Not many works have well-known background, so usually we can't tell what the music was ment to tell, or not ment to tell, that is bad description of what I mean. What I mean is that it is possible that some composers had very concrete thoughts in their minds and if they would write about them and publish them together with the work it would became kind of program music, or sometimes they could be inspired by some occurrences that we don't know about. Do you sometimes get strange ideas and visions of those things while listening to their works?

Share them, if you have any, _*OTHERWISHE I WILL COME TO YOU AND RIP IT FROM YOU ALONG WITH YOUR HEARTS *_


Here are some of mines:

Mahler's 5th symphony. Very ending of the last movement, just those few sounds that make this da-da-da-dam. I don't know why but I had a feeling that it was beautiful summer day and Mahler was sitting in his room and finishing the symphony, but then something made him want to go out, maybe he had opened window and his friends shouted from the outside that he goes fishing and he invited Mahler to go with him, so he suddelny wrote those few sounds, first da da da dam that came to his head, throw the score, and ran out.
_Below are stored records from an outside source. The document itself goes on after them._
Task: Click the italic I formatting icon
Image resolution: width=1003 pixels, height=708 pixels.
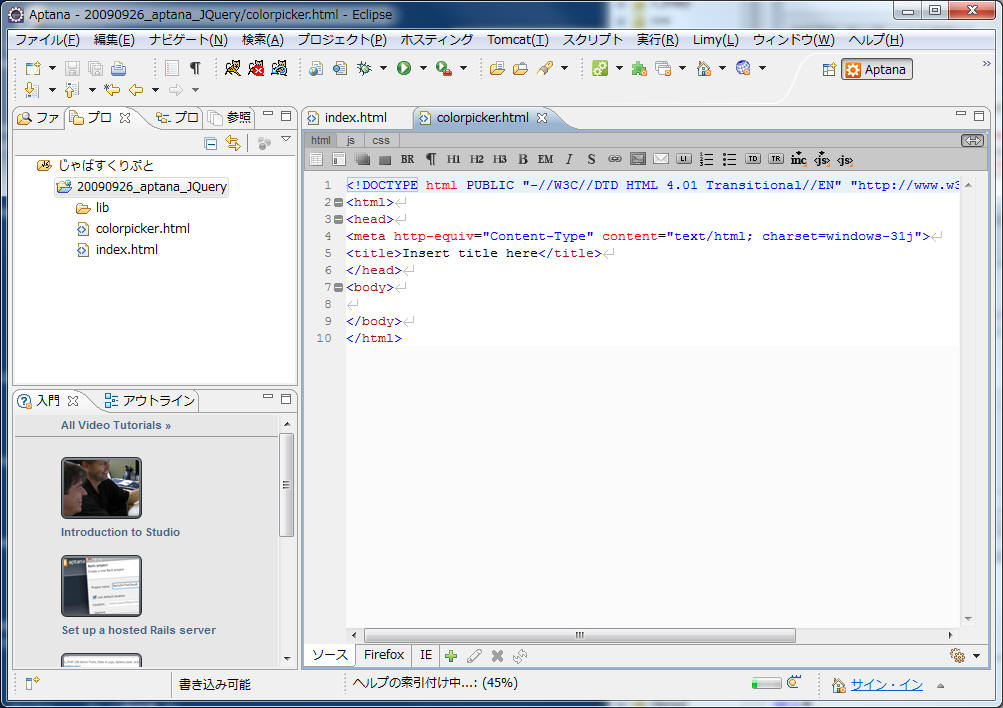Action: click(x=568, y=159)
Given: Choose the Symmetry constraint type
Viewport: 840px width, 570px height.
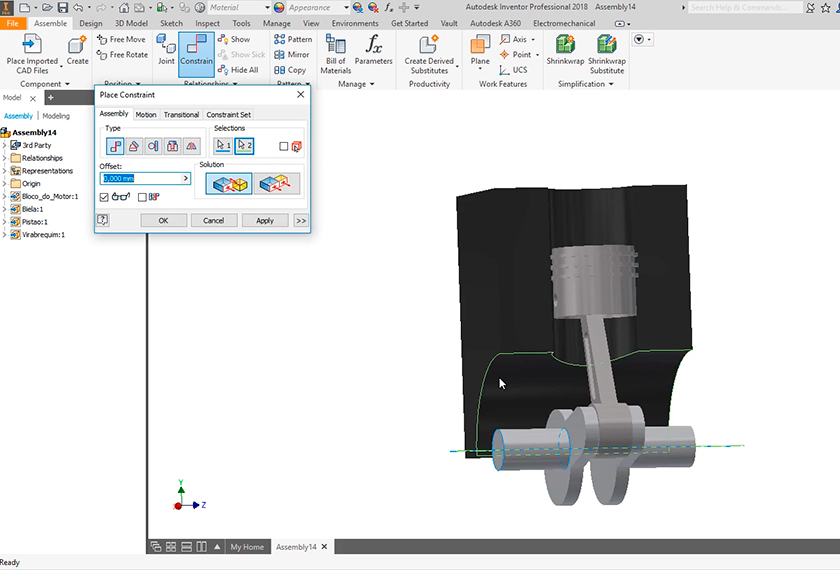Looking at the screenshot, I should click(191, 146).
Rachmaninoff's endings of 2nd and 3rd piano concertos. In both of them first comes the heart-rending melody with strings and it is followed by some light-hearted phrases. It don't fit each other well. It's like a purposeful contrast. And it came to my mind that Rachmaninoff first ment to end his work with the romantic tune that embodied his highest feelings, but then he realised that all those human feelings are jokes and while laughing at them he spontaneously added this musical conclusion that we know.
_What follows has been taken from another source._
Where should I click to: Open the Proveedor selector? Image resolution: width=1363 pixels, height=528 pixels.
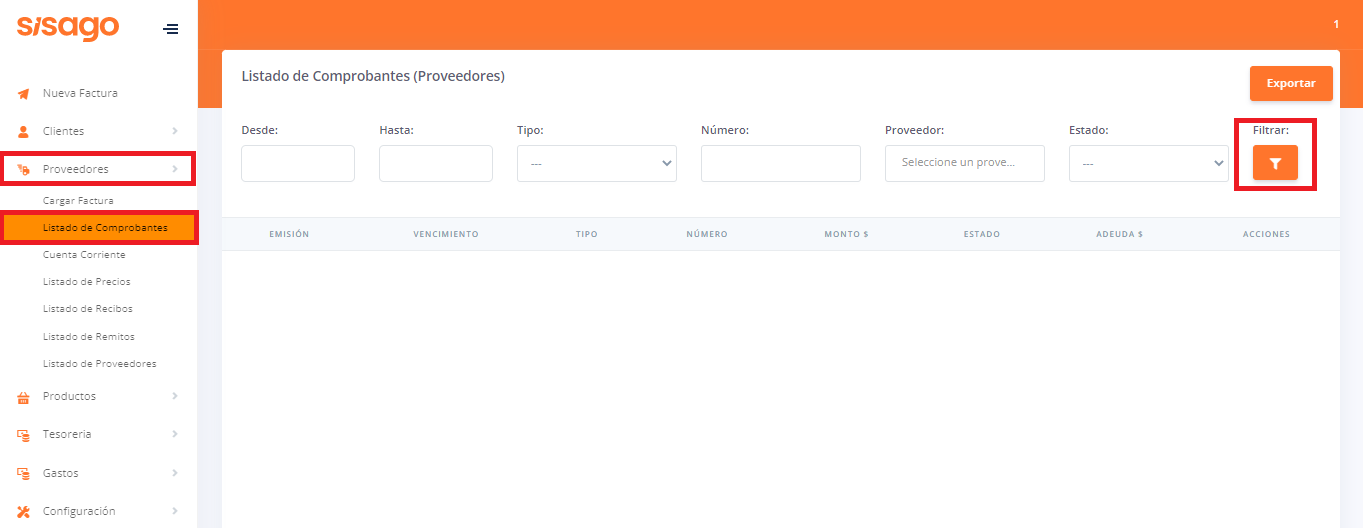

Beethoven's 4th piano concerto, 2nd movement. The orchestra seem to fight with piano - first it's loud and dark, then the piano answers to it and progressively it gets louder, louder until the orchestral theme starts to vanish. Ludwig Van could have some serious dilemma, internal conflict and he musically painted those two opposites, the orchestra symbolises one thing and the piano represents another one, which wins. Perhaps he was wondering about what he wants to eat for dinner - salad, or roasted duck.


----------



## Lukecash12 (Sep 21, 2009)

Aramis said:


> Beethoven's 4th piano concerto, 2nd movement. The orchestra seem to fight with piano - first it's loud and dark, then the piano answers to it and progressively it gets louder, louder until the orchestral theme starts to vanish. Ludwig Van could have some serious dilemma, internal conflict and he musically painted those two opposites, the orchestra symbolizes one thing and the piano represents another one, which wins. Perhaps he was wondering about what he wants to eat for dinner - salad, or roasted duck.
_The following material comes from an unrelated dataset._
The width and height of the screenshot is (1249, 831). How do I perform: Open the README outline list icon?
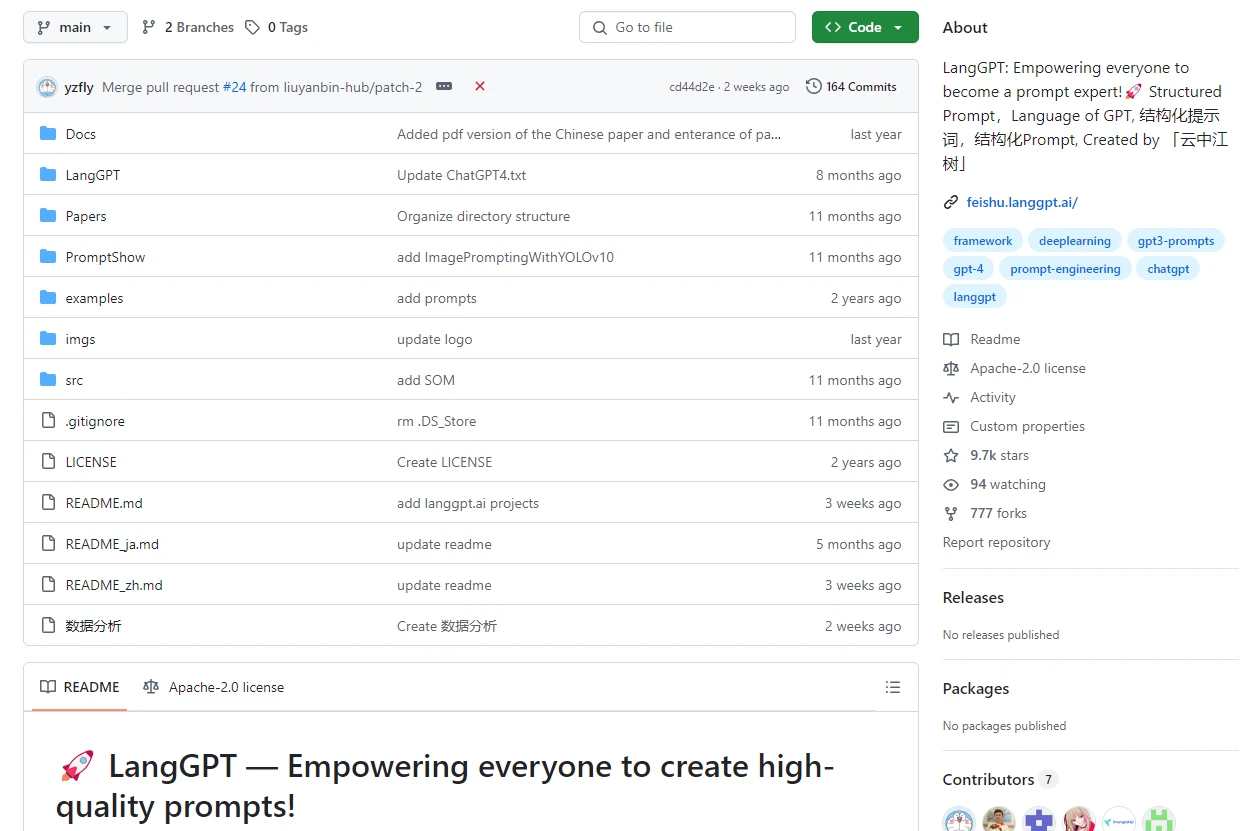[x=893, y=687]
Or he could have just had a quarrel with some people. Beethoven was known for fighting the orchestra, conductors, producers, everyone... My guess is that he had a bone to pick with the orchestra, so he decided to overwhelm them with the end all authority of the composer.


----------



## Weston (Jul 11, 2008)

In the interest of keeping my vital organs intact - I think it was raining when Bach wrote the Gigue from Partita No. 1 in Bb.






(The introductory bit with credits is not the piece, but later when the video gets going.)


----------